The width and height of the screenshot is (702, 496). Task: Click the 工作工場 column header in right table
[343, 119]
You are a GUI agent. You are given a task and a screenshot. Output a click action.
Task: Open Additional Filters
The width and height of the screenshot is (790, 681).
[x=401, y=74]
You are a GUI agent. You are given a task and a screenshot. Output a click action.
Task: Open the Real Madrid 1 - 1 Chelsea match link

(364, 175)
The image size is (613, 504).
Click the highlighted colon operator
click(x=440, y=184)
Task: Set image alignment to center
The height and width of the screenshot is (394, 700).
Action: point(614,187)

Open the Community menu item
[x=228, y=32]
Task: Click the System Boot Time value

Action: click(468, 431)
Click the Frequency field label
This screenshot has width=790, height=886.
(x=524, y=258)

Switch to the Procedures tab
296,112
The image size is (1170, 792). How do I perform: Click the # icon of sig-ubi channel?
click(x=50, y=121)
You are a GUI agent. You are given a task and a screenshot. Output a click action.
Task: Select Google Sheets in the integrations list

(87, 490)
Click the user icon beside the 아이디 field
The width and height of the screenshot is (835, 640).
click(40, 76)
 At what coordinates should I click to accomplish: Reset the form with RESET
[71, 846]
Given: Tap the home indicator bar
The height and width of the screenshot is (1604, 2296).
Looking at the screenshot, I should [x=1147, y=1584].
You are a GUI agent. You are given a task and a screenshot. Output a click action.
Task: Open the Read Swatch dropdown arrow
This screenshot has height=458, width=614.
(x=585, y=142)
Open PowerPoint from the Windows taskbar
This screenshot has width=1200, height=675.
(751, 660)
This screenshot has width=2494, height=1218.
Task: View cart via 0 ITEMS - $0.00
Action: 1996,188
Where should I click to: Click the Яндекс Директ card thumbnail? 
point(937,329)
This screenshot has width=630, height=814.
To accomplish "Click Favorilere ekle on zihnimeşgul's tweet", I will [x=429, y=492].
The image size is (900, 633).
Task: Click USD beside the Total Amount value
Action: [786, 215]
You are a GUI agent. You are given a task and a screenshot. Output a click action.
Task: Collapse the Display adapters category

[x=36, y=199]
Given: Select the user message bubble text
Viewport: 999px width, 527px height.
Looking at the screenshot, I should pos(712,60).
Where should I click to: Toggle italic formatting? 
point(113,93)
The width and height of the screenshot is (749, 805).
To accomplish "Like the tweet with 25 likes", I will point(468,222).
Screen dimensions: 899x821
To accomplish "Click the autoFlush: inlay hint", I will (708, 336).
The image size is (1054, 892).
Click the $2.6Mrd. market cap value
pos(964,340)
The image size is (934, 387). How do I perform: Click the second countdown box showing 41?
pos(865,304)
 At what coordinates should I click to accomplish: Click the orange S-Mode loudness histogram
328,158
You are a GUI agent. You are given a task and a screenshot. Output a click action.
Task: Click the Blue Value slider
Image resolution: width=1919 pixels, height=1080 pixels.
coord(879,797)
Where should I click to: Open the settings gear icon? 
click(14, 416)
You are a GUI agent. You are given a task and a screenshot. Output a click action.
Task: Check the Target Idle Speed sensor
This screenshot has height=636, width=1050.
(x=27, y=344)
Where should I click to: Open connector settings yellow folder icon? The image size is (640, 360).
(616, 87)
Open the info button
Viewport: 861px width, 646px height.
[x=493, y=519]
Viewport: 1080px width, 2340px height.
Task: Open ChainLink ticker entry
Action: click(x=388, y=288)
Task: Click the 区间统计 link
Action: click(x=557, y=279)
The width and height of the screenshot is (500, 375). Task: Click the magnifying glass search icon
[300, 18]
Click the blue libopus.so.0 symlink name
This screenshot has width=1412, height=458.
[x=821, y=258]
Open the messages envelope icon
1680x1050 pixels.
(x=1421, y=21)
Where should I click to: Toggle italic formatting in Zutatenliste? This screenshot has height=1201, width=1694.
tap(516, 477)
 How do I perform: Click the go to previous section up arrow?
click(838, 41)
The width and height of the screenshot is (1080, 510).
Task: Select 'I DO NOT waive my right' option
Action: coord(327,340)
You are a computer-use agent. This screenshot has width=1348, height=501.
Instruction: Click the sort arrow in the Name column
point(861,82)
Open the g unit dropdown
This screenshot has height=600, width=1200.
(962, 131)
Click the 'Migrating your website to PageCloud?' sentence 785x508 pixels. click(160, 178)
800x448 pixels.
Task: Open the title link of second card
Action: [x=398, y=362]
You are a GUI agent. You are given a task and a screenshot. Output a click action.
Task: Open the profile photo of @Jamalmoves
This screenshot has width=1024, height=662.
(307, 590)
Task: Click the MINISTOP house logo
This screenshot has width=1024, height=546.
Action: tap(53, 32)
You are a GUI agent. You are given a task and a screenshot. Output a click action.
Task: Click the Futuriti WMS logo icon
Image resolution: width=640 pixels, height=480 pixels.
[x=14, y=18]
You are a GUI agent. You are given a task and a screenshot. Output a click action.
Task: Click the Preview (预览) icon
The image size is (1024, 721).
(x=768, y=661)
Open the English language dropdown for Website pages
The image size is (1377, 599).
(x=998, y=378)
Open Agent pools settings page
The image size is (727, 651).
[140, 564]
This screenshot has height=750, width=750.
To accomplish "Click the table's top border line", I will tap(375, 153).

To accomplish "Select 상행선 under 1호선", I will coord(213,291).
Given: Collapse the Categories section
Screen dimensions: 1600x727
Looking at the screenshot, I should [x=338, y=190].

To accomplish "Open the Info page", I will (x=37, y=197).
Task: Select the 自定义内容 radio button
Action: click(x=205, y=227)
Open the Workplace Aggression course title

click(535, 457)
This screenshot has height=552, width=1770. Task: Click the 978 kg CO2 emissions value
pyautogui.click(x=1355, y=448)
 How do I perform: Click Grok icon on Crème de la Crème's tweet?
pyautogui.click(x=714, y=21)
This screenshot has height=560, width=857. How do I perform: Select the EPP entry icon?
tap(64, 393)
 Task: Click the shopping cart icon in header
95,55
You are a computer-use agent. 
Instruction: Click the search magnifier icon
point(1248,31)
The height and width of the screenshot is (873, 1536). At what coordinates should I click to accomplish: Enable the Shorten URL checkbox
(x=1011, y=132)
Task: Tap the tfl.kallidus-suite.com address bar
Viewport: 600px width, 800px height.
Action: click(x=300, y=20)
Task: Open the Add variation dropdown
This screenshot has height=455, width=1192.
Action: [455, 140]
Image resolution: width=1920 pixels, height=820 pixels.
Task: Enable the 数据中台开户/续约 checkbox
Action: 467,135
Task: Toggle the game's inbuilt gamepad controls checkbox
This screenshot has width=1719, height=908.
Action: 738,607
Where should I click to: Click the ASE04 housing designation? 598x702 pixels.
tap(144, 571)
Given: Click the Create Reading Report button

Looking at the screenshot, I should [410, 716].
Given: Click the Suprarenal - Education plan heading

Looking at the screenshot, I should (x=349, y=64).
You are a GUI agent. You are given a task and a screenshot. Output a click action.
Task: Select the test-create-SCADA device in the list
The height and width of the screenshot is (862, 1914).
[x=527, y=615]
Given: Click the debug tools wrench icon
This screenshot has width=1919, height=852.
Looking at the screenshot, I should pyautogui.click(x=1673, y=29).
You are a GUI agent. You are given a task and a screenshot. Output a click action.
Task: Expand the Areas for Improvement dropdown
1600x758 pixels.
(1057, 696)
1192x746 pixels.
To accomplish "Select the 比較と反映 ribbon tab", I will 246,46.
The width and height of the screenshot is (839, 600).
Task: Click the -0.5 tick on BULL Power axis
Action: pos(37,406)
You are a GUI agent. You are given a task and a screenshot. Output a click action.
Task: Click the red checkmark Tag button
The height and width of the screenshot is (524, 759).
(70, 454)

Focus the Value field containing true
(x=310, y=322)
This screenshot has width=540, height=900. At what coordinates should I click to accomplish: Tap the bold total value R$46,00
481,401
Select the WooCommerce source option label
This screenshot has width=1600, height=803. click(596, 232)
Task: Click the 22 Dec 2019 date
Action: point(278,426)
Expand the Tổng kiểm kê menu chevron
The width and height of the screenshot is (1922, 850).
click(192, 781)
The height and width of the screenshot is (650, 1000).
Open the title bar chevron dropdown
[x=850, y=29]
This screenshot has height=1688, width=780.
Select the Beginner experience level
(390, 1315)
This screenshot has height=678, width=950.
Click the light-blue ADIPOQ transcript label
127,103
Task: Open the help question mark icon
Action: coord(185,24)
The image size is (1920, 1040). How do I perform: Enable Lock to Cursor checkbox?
*-*-*
- [ACTIVITY]: Among the records above, a stretch begins at the line containing "Image resolution: width=1919" and ends at the line containing "Task: Check the Target Idle Speed sensor". Restate that stretch word for word, and nothing else.

- [TASK RESPONSE]:
Image resolution: width=1919 pixels, height=1080 pixels.
coord(879,797)
Where should I click to: Open the settings gear icon? 
click(14, 416)
You are a GUI agent. You are given a task and a screenshot. Output a click action.
Task: Check the Target Idle Speed sensor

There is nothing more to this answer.